### Exercise task
Rewrite the entries below, swapping every "Image resolution" for "Screen size" and leaving all other text unchanged.
-- Start of Task material --
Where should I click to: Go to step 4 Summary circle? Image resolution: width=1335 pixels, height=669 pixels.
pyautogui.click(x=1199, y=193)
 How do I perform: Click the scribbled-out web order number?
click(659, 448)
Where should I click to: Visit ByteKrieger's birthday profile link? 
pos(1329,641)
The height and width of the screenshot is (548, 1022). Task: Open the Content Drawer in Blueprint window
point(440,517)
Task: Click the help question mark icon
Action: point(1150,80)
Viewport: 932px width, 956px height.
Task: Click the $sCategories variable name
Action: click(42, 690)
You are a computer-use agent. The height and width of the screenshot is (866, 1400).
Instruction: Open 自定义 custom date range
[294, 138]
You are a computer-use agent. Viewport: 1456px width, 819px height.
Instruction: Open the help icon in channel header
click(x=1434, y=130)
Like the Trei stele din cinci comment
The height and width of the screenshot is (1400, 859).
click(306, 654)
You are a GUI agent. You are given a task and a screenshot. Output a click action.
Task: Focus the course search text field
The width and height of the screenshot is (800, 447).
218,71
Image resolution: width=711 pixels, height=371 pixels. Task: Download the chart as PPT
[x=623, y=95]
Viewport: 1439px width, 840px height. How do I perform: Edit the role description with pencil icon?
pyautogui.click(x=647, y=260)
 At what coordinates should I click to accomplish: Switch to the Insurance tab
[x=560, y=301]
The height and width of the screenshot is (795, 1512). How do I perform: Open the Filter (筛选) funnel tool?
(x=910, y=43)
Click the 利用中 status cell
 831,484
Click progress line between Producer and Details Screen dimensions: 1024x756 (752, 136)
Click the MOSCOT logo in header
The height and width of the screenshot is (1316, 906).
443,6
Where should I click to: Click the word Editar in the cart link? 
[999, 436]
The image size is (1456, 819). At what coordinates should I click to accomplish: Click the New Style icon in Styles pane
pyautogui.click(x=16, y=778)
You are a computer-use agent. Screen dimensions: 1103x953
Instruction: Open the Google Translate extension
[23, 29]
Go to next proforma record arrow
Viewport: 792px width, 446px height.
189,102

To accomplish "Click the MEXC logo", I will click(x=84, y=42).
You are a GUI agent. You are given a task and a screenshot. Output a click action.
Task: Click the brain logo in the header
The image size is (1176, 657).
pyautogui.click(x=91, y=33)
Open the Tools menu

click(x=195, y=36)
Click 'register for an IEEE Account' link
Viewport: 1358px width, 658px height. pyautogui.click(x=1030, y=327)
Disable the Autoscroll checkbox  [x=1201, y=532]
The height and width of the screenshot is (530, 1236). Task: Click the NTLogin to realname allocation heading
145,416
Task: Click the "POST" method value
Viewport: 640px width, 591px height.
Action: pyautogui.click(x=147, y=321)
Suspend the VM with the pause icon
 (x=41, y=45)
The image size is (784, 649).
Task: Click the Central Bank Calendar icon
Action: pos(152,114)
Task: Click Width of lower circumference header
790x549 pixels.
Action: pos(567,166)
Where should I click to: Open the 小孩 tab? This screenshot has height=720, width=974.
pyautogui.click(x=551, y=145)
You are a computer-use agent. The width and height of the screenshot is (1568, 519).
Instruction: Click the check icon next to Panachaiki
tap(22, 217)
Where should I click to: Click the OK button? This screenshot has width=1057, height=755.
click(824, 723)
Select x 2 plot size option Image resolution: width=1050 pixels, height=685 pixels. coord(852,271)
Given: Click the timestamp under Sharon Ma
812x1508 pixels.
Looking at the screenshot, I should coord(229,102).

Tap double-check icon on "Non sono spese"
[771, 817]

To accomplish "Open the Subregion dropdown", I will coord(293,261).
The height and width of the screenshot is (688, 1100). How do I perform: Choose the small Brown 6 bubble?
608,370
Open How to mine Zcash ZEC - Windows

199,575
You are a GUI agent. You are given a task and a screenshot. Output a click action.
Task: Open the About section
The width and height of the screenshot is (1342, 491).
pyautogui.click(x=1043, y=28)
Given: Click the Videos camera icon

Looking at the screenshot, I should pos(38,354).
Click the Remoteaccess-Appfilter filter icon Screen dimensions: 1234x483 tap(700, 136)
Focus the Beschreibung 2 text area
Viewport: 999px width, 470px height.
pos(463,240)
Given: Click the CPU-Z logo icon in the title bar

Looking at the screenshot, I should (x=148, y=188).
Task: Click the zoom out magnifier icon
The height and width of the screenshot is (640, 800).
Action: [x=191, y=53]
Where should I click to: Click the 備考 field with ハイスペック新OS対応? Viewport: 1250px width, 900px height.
-- End of Task material --
### Finished task
Where should I click to: Go to step 4 Summary circle? Screen size: width=1335 pixels, height=669 pixels.
pyautogui.click(x=1199, y=193)
 How do I perform: Click the scribbled-out web order number?
click(659, 448)
Where should I click to: Visit ByteKrieger's birthday profile link? 
pos(1329,641)
The height and width of the screenshot is (548, 1022). Task: Open the Content Drawer in Blueprint window
point(440,517)
Task: Click the help question mark icon
Action: point(1150,80)
Viewport: 932px width, 956px height.
Task: Click the $sCategories variable name
Action: click(42, 690)
You are a computer-use agent. The height and width of the screenshot is (866, 1400).
Instruction: Open 自定义 custom date range
[294, 138]
You are a computer-use agent. Viewport: 1456px width, 819px height.
Instruction: Open the help icon in channel header
click(x=1434, y=130)
Like the Trei stele din cinci comment
The height and width of the screenshot is (1400, 859).
click(306, 654)
You are a GUI agent. You are given a task and a screenshot. Output a click action.
Task: Focus the course search text field
The width and height of the screenshot is (800, 447).
218,71
Screen size: width=711 pixels, height=371 pixels. Task: Download the chart as PPT
[x=623, y=95]
Viewport: 1439px width, 840px height. How do I perform: Edit the role description with pencil icon?
pyautogui.click(x=647, y=260)
 At what coordinates should I click to accomplish: Switch to the Insurance tab
[x=560, y=301]
The height and width of the screenshot is (795, 1512). How do I perform: Open the Filter (筛选) funnel tool?
(x=910, y=43)
Click the 利用中 status cell
 831,484
Click progress line between Producer and Details Screen dimensions: 1024x756 (752, 136)
Click the MOSCOT logo in header
The height and width of the screenshot is (1316, 906).
443,6
Where should I click to: Click the word Editar in the cart link? 
[999, 436]
The image size is (1456, 819). At what coordinates should I click to accomplish: Click the New Style icon in Styles pane
pyautogui.click(x=16, y=778)
You are a computer-use agent. Screen dimensions: 1103x953
Instruction: Open the Google Translate extension
[23, 29]
Go to next proforma record arrow
Viewport: 792px width, 446px height.
189,102

To accomplish "Click the MEXC logo", I will click(x=84, y=42).
You are a GUI agent. You are given a task and a screenshot. Output a click action.
Task: Click the brain logo in the header
The image size is (1176, 657).
pyautogui.click(x=91, y=33)
Open the Tools menu

click(x=195, y=36)
Click 'register for an IEEE Account' link
Viewport: 1358px width, 658px height. pyautogui.click(x=1030, y=327)
Disable the Autoscroll checkbox  [x=1201, y=532]
The height and width of the screenshot is (530, 1236). Task: Click the NTLogin to realname allocation heading
145,416
Task: Click the "POST" method value
Viewport: 640px width, 591px height.
Action: pyautogui.click(x=147, y=321)
Suspend the VM with the pause icon
 (x=41, y=45)
The image size is (784, 649).
Task: Click the Central Bank Calendar icon
Action: pos(152,114)
Task: Click Width of lower circumference header
790x549 pixels.
Action: pos(567,166)
Where should I click to: Open the 小孩 tab? This screenshot has height=720, width=974.
pyautogui.click(x=551, y=145)
You are a computer-use agent. The width and height of the screenshot is (1568, 519).
Instruction: Click the check icon next to Panachaiki
tap(22, 217)
Where should I click to: Click the OK button? This screenshot has width=1057, height=755.
click(824, 723)
Select x 2 plot size option Screen size: width=1050 pixels, height=685 pixels. coord(852,271)
Given: Click the timestamp under Sharon Ma
812x1508 pixels.
Looking at the screenshot, I should coord(229,102).

Tap double-check icon on "Non sono spese"
[771, 817]

To accomplish "Open the Subregion dropdown", I will coord(293,261).
The height and width of the screenshot is (688, 1100). How do I perform: Choose the small Brown 6 bubble?
608,370
Open How to mine Zcash ZEC - Windows

199,575
You are a GUI agent. You are given a task and a screenshot. Output a click action.
Task: Open the About section
The width and height of the screenshot is (1342, 491).
pyautogui.click(x=1043, y=28)
Given: Click the Videos camera icon

Looking at the screenshot, I should pos(38,354).
Click the Remoteaccess-Appfilter filter icon Screen dimensions: 1234x483 tap(700, 136)
Focus the Beschreibung 2 text area
Viewport: 999px width, 470px height.
pos(463,240)
Given: Click the CPU-Z logo icon in the title bar

Looking at the screenshot, I should (x=148, y=188).
Task: Click the zoom out magnifier icon
The height and width of the screenshot is (640, 800).
Action: [x=191, y=53]
Where should I click to: Click the 備考 field with ハイスペック新OS対応? Viewport: 1250px width, 900px height.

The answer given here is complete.